Islak imzanın karşısında kapitalizmin ara yüzü: Dijital dünya
Bugün kas ve sinirin karşısında dünyayı algoritmalarla düzenlemeye çalışan, üretici güçleri enformasyon teknolojisiyle donatan dijitalize olmuş bir kapitalizm vardır.
Bir yazar dijital fotoğrafçılık için “hakikat olarak olgusallığı yok eder, var olmayan yeni bir gerçeklik üretir” (Byung C.Han – Enfokrasi) derken, neyi anlatmak istemektedir? Zaman zaman eski albümlerden çıkarıp baktığımız siyah beyaz fotoğraflar ya da analog fotoğrafçılık bize gerçekten orada olanı gösterir. İnsanların oradaki varlığını tasdik eden bir görüntüdür bu. Adeta ıslak bir imzadır. Ara Güler’in ya da Brezilyalı Salgado’nun fotoğrafları gibi.

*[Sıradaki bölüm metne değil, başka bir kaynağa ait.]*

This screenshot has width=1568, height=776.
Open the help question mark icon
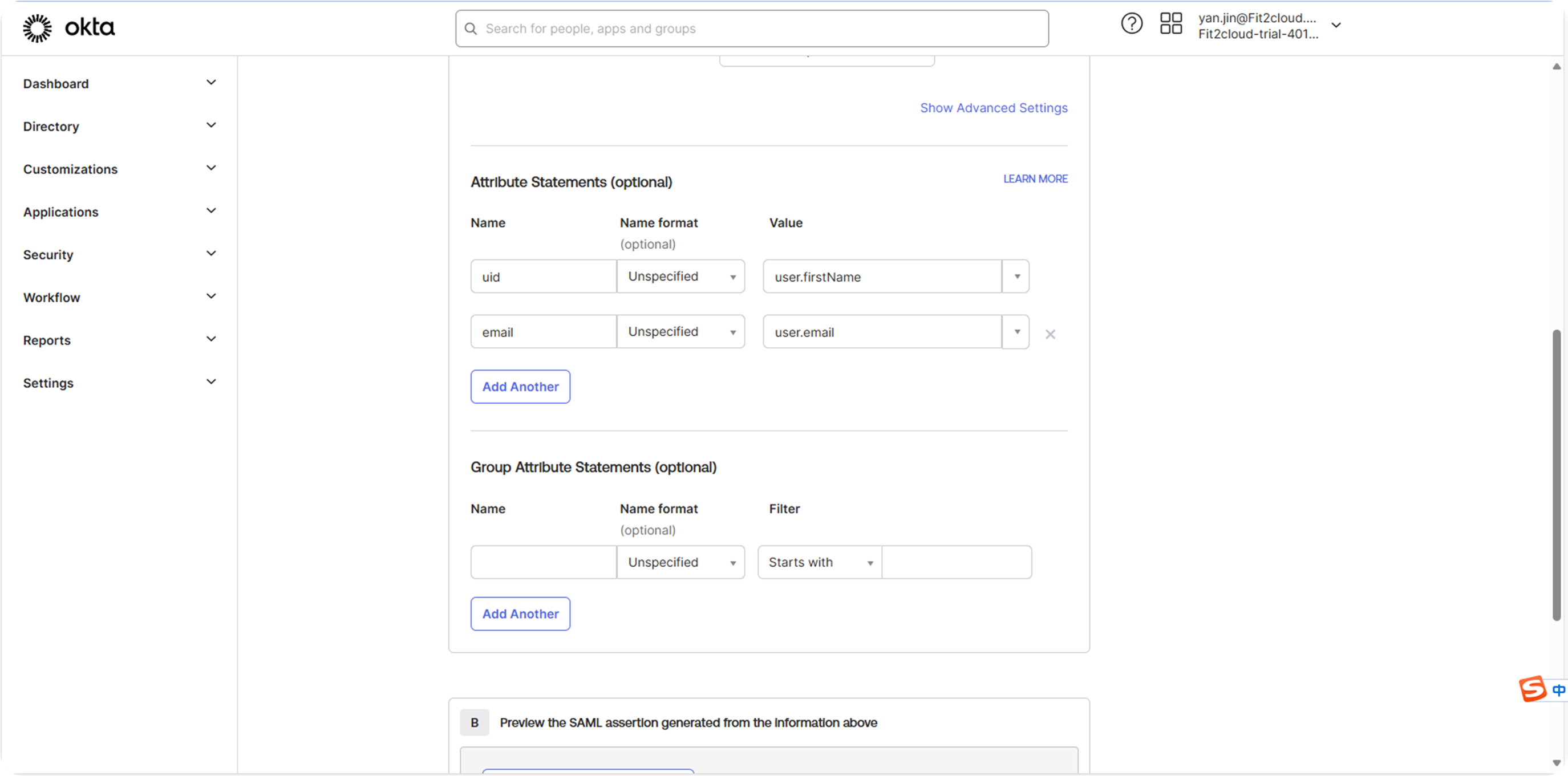click(1132, 24)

Oysa dijitalleşme yeniden biçimlendirilebilir ve maniple edilebilir özelliğiyle olgusallık ve hakikatle taban tabana zıttır. Analog fotoğraflara güveniriz. Âmâ dijitale her zaman şüphe ile yaklaşırız. Analog olgusal sağlamlığa sahiptir ama dijital oynaktır, hızla şekil değiştirebilir. Analog insanın ta kendisi ise dijital medya “profil sahibi”, “kullanıcı” ya da “içerik üreticisidir”! Analog ile dijitalin bu denli kopuşması insanın günümüzdeki ahlaki-psikolojik-kültürel hatta ideolojik çözülüşünün nedenlerinden biridir. Bu yaklaşımda elbette “hiç mi yararı yok” denilerek kaba teknoloji düşmanlığı şeklinde dijital medyanın tam karşıtı pozisyona düşmek riski var ama analog, dünya insanlığının gerçek hikâyesidir ve algoritmik kara kutunun onu yok etmesine asla izin verilmemelidir. Kas ve sinir eski değil, eskimeyen dünyaya aittir ve öyle kalmaya da devam edecektir.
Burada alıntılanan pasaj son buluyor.